Give me some of that stuff

by Rick Johansen

I’m proper jealous at the moment. I was talking with someone over the weekend about ADHD, something which this old codger has finally been diagnosed with just in time for the descent into old age. His mother, who I would estimate to be younger than me (who isn’t, these days?), has also had a late-in-life diagnosis and a far better outcome than mine. Upon diagnosis, she was prescribed with what was presumably a similar kind of drug I was recommended to take, but was told not to by a GP because it wouldn’t go well with the mountain of meds I am already on. In a very short period of time it had worked and life, for the first time, made sense. Now I am lumbered once again with that most wretched of all wretched questions: what if?

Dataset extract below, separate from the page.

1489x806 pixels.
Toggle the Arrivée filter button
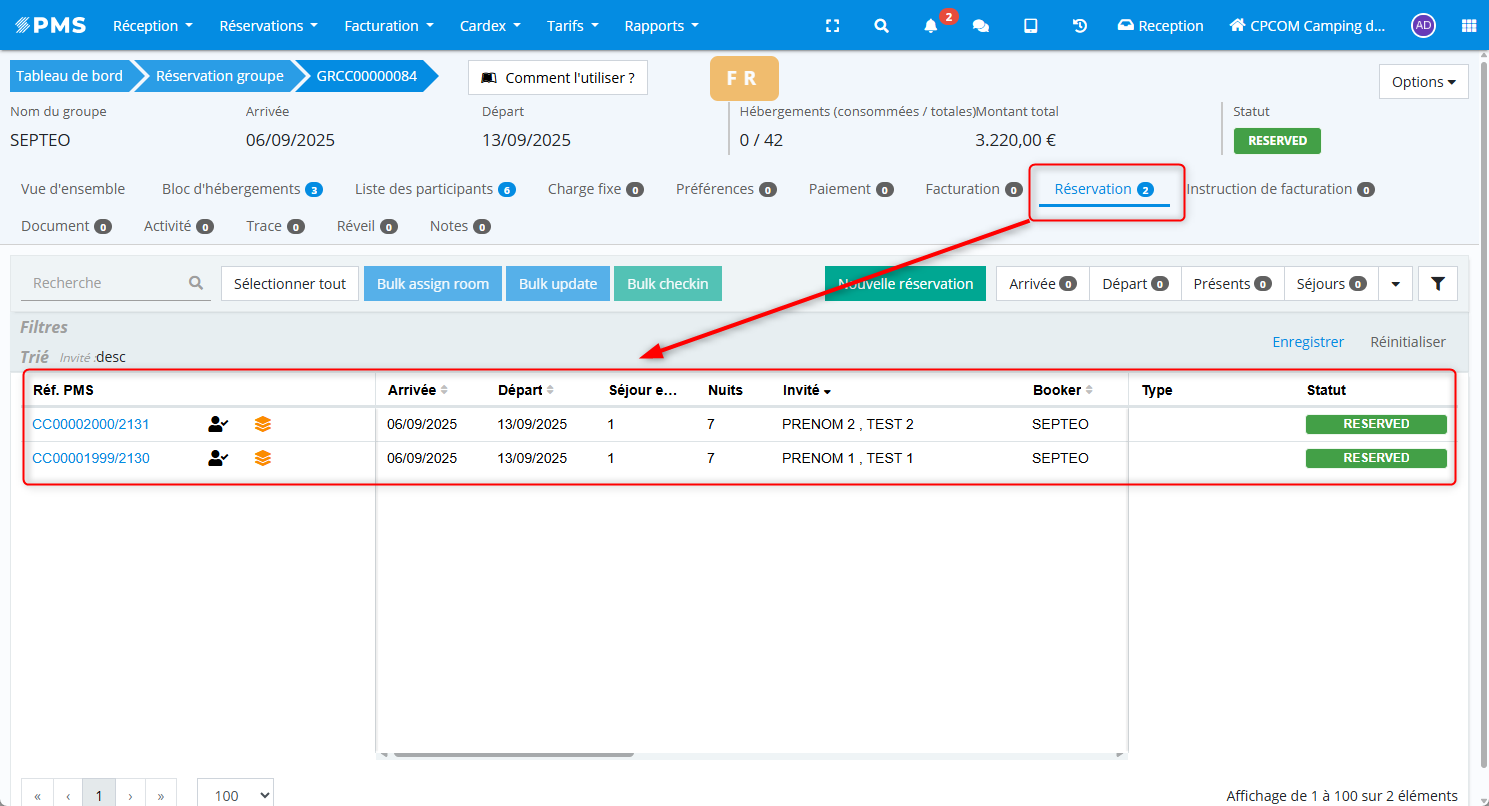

Apologies (well, not really) if you have already come across a version of what follows on this blog, but to me it’s important. At the same time the GP at our local health centre told me I should not take the ADHD combating drug (or whatever it does), the same GP and a member of the Prescribing Team, whatever the fuck that is, had told me to cut back on my antidepressants because they are bad for me.

I am now in a place where I don’t know what’s a symptom of my depression, withdrawal effects from lowering my depression meds (by 50%) or part of my ADHD. The whole thing is mightily confusing in many ways. The antidepressants apparently can simultaneously bring about weight loss and weight gain, not least by altering one’s bathroom habits. Before you counter that I have always been full of shit, my GP has confirmed the latter – weight gain, that is – has been an issue so at least now I might lose some weight, even if I end up feeling even more depressed and, who knows, suicidal. Being dead I suppose would be as good a weight loss tool as anything as I have observed on television when Silent Witness’s Emilia Fox removes vast sections of a person’s insides in an effort to establish what they died of.

However, most of my issues are self-inflicted. Given my time all over again, I would certainly avoid having night terrors and panic attacks as a child and introducing clinical depression to my head once the other two had buggered off. I don’t know what I was thinking of. My grandad kept saying to me to “Stop fidgeting!” when I couldn’t stop fidgeting and for what it’s worth I still can’t stop and to “Stop feeling sorry for yourself!” when I was probably depressed. In his defence, clinical depression and ADHD probably hadn’t been invented back in the late 1960s and early 1970s, so he was probably doing his best to guide my life a little better. And at least he had the disadvantage of knowing precisely fuck all about mental health, unlike so-called medical professionals today who seem to just pretend to know something.

So, a better day is coming. Possibly. Or not. My depression will improve because I am taking less drugs and my ADHD will disappear because I’m not allowed to take any at all. I don’t understand that at all, but maybe that’s the whole idea?